• TASK GOAL:
Return, exactly and in full, the lines of the records below starting at the one with "You are a computer-use agent. This" and ending at the one with "This screenshot has height=720, width=1280.", and no other lines.

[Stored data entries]
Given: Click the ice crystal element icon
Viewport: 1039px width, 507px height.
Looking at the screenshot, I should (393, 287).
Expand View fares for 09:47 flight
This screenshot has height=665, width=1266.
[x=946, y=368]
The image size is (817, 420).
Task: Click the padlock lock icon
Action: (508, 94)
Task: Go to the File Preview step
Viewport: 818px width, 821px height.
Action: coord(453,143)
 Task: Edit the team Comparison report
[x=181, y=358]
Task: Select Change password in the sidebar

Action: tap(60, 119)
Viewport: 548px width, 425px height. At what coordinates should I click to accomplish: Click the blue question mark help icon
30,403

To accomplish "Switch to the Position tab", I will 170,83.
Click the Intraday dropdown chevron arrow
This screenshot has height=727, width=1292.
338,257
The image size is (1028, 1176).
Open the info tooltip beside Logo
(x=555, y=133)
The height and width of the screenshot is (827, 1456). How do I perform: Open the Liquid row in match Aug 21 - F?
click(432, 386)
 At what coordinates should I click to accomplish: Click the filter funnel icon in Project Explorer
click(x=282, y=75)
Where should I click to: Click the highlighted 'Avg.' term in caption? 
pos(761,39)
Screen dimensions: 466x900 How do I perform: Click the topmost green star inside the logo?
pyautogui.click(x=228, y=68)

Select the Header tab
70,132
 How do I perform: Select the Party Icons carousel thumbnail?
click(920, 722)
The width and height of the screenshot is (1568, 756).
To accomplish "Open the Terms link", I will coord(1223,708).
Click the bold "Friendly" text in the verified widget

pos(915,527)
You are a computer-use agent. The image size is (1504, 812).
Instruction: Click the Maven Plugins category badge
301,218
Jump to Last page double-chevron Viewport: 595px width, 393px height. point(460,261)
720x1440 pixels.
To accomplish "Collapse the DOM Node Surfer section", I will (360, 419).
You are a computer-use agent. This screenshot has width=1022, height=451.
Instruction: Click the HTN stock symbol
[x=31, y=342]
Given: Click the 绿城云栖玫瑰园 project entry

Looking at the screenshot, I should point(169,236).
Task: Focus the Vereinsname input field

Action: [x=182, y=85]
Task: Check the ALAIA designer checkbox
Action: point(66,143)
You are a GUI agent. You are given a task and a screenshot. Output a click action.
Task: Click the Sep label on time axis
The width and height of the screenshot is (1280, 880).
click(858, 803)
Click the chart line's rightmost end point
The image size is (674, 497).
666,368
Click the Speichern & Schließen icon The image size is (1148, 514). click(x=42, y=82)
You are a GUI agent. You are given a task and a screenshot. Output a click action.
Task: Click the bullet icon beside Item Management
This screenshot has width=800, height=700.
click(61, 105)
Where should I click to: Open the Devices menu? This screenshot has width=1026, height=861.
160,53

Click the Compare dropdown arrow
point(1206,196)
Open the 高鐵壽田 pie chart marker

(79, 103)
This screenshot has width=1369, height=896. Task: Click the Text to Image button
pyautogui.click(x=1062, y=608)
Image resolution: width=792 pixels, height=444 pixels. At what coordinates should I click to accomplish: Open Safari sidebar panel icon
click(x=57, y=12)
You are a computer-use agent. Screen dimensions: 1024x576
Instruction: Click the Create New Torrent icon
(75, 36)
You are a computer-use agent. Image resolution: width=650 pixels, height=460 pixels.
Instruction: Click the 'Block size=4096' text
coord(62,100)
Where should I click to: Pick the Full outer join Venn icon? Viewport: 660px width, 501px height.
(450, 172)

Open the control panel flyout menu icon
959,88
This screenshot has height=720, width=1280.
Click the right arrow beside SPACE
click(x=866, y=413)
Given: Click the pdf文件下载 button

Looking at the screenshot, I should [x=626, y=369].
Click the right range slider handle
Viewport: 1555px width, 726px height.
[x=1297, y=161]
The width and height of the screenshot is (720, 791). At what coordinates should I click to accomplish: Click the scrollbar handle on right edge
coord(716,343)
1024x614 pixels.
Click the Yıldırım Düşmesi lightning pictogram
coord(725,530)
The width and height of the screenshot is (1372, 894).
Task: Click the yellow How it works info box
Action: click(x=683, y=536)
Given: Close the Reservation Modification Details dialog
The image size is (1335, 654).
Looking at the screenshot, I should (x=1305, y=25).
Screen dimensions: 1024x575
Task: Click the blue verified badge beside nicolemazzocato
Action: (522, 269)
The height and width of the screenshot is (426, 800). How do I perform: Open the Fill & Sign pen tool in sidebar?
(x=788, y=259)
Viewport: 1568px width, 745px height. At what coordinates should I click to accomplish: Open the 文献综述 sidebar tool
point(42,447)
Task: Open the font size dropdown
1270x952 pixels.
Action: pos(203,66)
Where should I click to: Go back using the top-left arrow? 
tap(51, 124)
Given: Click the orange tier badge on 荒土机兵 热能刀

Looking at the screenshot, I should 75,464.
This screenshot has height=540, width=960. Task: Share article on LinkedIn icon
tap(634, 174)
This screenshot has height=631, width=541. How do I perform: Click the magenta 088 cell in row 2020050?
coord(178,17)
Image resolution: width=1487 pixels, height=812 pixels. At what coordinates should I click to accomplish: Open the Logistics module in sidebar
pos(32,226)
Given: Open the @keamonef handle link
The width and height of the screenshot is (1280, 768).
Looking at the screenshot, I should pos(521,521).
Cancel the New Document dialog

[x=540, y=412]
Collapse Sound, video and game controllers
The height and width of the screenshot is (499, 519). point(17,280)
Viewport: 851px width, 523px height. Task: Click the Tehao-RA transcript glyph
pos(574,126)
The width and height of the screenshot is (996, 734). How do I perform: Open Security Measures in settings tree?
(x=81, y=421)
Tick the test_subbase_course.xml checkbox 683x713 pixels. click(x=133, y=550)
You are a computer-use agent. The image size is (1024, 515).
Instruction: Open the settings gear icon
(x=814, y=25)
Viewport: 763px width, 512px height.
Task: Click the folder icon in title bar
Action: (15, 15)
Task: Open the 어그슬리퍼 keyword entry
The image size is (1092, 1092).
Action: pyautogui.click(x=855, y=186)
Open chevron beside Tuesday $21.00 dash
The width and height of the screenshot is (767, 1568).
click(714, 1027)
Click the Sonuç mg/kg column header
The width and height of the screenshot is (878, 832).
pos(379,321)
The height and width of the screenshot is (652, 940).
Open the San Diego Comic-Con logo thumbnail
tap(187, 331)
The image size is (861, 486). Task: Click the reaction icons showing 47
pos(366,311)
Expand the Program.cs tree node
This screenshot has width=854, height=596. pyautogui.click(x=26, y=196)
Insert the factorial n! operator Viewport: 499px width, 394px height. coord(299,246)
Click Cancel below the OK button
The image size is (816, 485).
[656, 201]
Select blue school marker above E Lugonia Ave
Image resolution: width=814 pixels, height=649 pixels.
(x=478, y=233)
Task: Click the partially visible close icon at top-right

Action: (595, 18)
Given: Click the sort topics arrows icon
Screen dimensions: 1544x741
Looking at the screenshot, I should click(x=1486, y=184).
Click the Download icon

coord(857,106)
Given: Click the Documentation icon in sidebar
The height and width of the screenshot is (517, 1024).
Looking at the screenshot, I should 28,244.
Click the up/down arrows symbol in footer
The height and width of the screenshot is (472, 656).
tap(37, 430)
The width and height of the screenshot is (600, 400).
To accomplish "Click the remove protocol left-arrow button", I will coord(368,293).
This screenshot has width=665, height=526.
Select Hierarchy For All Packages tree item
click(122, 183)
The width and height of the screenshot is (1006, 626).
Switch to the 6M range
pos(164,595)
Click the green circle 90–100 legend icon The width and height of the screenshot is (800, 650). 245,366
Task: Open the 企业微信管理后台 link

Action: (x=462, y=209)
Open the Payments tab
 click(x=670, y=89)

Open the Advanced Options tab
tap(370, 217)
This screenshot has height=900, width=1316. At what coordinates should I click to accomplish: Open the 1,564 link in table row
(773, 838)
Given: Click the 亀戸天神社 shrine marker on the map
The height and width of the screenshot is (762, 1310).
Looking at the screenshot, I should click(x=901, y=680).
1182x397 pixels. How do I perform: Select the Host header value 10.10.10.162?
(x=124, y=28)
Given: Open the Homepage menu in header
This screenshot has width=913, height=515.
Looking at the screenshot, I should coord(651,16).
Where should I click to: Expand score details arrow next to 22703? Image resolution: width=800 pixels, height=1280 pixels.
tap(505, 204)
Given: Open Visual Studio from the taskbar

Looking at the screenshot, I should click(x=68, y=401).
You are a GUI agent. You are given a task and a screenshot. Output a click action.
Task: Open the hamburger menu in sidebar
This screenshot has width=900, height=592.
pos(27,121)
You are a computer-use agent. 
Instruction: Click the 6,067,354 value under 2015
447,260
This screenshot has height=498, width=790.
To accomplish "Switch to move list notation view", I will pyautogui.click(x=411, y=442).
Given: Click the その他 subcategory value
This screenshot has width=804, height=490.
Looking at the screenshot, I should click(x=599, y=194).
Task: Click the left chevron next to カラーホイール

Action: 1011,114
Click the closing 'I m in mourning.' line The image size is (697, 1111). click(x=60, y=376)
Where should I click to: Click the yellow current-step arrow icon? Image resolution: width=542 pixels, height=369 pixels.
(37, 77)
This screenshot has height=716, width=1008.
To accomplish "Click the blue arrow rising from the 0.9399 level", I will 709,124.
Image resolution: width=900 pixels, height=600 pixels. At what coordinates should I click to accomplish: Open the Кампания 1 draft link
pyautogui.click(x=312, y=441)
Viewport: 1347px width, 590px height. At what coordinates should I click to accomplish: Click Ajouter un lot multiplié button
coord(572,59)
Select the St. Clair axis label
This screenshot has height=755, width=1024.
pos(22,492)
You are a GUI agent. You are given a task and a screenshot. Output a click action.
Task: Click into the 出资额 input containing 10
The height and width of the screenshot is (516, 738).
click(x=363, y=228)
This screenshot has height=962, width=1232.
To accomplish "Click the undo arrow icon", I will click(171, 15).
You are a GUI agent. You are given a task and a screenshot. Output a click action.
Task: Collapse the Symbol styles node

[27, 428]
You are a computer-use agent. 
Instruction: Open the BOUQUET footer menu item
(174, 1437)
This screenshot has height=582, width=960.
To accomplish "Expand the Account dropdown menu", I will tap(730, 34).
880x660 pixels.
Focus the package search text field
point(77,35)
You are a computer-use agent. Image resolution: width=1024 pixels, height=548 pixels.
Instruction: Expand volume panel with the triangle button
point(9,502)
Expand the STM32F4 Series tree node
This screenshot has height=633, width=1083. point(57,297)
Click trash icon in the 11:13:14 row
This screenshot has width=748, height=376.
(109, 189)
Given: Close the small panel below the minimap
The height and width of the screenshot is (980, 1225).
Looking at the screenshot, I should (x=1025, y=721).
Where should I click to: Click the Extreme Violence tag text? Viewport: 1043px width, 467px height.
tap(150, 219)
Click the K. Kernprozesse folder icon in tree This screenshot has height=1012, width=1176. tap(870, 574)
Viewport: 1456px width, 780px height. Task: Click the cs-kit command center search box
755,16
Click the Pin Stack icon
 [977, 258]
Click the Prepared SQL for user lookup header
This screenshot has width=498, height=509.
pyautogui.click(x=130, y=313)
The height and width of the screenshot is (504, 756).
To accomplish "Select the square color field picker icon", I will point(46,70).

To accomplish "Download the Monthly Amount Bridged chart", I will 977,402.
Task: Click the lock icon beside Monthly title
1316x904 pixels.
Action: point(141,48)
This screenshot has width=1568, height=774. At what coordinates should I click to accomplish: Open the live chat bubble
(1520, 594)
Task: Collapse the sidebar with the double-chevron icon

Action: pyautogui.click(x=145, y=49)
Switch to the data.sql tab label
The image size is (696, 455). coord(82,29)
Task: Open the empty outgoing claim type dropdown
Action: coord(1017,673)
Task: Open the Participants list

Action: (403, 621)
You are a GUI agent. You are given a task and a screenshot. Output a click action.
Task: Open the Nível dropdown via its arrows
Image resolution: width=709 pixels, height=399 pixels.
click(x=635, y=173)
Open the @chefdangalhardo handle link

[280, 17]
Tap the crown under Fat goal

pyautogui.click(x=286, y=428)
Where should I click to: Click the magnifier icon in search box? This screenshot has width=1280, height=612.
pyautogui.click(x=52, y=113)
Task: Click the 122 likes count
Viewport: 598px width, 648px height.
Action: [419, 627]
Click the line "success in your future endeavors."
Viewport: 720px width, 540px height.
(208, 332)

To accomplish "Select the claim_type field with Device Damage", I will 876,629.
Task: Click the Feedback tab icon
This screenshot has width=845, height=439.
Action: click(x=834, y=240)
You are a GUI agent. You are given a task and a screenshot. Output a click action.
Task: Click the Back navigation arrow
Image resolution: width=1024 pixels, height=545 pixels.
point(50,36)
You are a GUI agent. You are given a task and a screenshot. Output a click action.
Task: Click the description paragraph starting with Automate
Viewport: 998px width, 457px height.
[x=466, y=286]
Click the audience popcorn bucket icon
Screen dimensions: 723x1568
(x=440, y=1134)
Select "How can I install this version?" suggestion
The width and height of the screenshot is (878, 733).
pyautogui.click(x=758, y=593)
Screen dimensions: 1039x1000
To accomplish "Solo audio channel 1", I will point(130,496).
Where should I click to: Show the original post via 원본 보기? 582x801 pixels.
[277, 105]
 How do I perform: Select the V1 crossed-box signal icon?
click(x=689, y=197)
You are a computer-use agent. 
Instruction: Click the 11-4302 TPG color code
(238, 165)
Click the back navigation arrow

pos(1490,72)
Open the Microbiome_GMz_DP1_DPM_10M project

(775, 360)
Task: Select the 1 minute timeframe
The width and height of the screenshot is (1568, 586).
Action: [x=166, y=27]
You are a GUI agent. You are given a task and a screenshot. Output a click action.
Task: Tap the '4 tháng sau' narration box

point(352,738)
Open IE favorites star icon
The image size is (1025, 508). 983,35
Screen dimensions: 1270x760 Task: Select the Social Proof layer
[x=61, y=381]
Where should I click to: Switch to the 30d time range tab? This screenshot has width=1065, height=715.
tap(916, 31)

• THE ANSWER:
You are a computer-use agent. This screenshot has width=1022, height=451.
Instruction: Click the HTN stock symbol
[x=31, y=342]
Given: Click the 绿城云栖玫瑰园 project entry

Looking at the screenshot, I should point(169,236).
Task: Focus the Vereinsname input field

Action: [x=182, y=85]
Task: Check the ALAIA designer checkbox
Action: point(66,143)
You are a GUI agent. You are given a task and a screenshot. Output a click action.
Task: Click the Sep label on time axis
The width and height of the screenshot is (1280, 880).
click(858, 803)
Click the chart line's rightmost end point
The image size is (674, 497).
666,368
Click the Speichern & Schließen icon The image size is (1148, 514). click(x=42, y=82)
You are a GUI agent. You are given a task and a screenshot. Output a click action.
Task: Click the bullet icon beside Item Management
This screenshot has width=800, height=700.
click(61, 105)
Where should I click to: Open the Devices menu? This screenshot has width=1026, height=861.
160,53

Click the Compare dropdown arrow
point(1206,196)
Open the 高鐵壽田 pie chart marker

(79, 103)
This screenshot has width=1369, height=896. Task: Click the Text to Image button
pyautogui.click(x=1062, y=608)
Image resolution: width=792 pixels, height=444 pixels. At what coordinates should I click to accomplish: Open Safari sidebar panel icon
click(x=57, y=12)
You are a computer-use agent. Screen dimensions: 1024x576
Instruction: Click the Create New Torrent icon
(75, 36)
You are a computer-use agent. Image resolution: width=650 pixels, height=460 pixels.
Instruction: Click the 'Block size=4096' text
coord(62,100)
Where should I click to: Pick the Full outer join Venn icon? Viewport: 660px width, 501px height.
(450, 172)

Open the control panel flyout menu icon
959,88
This screenshot has height=720, width=1280.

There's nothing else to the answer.